What's the solution?
To fix this, the researchers developed a technique called 'Verbalized Sampling' (VS). Instead of directly asking the model to generate a response, VS prompts the model to first estimate the probability of *many* different possible responses, and then output those responses along with their estimated probabilities. This forces the model to consider a wider range of options and prevents it from getting stuck on just the most typical ones. It's a simple trick that doesn't require any further training of the model.
Why it matters?
This work is important because it shifts the focus from fixing the model itself to understanding the data used to train it. By recognizing that human preference data is inherently biased towards typicality, the researchers provide a new way to improve LLM diversity without needing complex changes to the training process. This means we can unlock more creativity and variety from existing LLMs, making them more useful for tasks like writing, storytelling, and generating new ideas.
Abstract
Post-training alignment often reduces LLM diversity, leading to a phenomenon known as mode collapse. Unlike prior work that attributes this effect to algorithmic limitations, we identify a fundamental, pervasive data-level driver: typicality bias in preference data, whereby annotators systematically favor familiar text as a result of well-established findings in cognitive psychology. We formalize this bias theoretically, verify it on preference datasets empirically, and show that it plays a central role in mode collapse.

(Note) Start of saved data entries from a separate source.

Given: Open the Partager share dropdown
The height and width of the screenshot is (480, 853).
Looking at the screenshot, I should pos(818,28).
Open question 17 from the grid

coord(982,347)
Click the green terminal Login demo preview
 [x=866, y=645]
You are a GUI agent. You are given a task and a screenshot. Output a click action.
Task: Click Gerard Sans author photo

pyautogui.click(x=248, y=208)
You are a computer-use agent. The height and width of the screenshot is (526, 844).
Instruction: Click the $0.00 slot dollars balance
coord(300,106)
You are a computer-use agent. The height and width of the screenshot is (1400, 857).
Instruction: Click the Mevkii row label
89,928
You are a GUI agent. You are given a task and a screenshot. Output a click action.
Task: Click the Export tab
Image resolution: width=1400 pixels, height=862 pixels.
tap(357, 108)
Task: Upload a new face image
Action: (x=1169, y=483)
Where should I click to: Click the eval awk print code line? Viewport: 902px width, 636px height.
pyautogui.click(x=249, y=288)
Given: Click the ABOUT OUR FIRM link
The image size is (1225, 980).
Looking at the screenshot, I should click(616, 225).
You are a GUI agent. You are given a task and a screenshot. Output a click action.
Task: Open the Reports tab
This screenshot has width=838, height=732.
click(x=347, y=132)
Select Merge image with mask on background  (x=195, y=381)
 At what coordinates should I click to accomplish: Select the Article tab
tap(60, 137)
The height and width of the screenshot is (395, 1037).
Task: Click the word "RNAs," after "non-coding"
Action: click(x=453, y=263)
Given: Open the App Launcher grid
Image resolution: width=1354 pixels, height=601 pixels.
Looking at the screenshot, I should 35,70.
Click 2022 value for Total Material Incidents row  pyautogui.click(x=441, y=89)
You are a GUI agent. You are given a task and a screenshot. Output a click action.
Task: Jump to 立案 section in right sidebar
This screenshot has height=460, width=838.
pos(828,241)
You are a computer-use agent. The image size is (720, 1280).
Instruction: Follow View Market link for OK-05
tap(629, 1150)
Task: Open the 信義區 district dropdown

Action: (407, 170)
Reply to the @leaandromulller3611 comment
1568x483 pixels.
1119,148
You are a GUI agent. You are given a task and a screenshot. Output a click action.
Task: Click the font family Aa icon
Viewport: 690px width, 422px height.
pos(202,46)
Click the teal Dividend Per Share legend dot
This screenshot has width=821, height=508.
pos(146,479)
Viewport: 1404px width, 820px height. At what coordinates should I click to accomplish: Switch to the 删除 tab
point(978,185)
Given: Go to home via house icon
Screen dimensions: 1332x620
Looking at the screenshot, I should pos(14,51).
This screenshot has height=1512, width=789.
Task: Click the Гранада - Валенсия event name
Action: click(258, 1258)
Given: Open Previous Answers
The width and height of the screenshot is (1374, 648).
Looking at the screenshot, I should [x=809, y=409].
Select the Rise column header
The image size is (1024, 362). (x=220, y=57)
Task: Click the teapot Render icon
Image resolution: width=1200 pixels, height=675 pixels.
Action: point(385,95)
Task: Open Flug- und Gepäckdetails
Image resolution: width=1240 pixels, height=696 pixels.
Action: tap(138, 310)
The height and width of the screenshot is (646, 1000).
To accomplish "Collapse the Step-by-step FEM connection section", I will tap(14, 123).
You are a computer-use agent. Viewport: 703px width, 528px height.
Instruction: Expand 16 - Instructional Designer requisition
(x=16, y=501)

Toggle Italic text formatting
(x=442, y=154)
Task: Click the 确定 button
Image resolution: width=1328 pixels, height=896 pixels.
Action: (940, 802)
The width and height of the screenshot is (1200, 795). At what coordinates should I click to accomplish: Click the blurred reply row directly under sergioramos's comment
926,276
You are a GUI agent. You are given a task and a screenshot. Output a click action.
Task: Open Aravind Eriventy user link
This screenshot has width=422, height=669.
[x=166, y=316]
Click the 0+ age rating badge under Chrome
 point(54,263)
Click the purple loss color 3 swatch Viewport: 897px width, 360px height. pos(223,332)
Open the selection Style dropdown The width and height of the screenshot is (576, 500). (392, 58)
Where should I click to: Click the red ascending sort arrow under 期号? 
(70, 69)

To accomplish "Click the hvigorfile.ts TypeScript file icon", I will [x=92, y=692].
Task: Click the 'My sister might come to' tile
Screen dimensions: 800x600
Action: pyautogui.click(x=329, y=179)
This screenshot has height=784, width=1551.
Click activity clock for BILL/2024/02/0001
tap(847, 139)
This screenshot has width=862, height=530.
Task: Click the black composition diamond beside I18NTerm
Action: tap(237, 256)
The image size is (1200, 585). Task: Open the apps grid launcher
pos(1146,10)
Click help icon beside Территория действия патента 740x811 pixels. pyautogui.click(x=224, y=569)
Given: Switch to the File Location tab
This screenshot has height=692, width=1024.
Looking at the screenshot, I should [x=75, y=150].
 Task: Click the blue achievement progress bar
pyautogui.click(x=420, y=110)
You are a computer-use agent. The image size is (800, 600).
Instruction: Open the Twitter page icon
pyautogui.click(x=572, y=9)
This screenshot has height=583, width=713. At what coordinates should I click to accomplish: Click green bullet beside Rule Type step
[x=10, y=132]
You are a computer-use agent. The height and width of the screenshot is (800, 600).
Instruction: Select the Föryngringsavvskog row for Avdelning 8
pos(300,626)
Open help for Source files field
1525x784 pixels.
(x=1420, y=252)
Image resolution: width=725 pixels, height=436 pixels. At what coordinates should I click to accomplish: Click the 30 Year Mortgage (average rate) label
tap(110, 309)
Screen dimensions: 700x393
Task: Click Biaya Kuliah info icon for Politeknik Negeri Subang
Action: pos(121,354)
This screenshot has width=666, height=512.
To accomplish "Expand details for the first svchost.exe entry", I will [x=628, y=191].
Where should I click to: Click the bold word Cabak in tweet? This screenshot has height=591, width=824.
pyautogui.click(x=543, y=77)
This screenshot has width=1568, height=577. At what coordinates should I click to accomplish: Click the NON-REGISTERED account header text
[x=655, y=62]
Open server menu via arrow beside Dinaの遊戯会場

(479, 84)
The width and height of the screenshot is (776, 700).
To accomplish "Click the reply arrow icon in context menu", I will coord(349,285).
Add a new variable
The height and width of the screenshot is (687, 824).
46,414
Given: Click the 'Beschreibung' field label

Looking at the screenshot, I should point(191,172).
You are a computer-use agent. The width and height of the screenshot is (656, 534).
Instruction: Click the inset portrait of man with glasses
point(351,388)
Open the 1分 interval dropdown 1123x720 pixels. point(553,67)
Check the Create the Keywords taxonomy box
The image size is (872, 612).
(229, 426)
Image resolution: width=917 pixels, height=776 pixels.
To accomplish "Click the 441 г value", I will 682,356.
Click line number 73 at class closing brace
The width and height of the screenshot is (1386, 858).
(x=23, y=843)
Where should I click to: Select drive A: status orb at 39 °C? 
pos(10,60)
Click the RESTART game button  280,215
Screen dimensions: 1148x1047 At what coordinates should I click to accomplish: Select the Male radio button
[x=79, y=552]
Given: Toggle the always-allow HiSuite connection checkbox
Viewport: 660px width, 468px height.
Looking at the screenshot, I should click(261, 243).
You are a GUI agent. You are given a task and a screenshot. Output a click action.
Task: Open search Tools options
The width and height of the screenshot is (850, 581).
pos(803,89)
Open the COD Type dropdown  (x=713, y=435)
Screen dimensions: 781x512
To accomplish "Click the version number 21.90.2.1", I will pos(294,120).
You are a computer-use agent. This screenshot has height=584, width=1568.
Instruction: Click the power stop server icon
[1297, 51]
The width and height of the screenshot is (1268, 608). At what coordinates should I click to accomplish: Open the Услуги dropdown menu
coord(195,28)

Motivated by this analysis, we introduce Verbalized Sampling, a simple, training-free prompting strategy to circumvent mode collapse. VS prompts the model to verbalize a probability distribution over a set of responses (e.g., ``Generate 5 jokes about coffee and their corresponding probabilities''). Comprehensive experiments show that VS significantly improves performance across creative writing (poems, stories, jokes), dialogue simulation, open-ended QA, and synthetic data generation, without sacrificing factual accuracy and safety. For instance, in creative writing, VS increases diversity by 1.6-2.1x over direct prompting. We further observe an emergent trend that more capable models benefit more from VS. In sum, our work provides a new data-centric perspective on mode collapse and a practical inference-time remedy that helps unlock pre-trained generative diversity.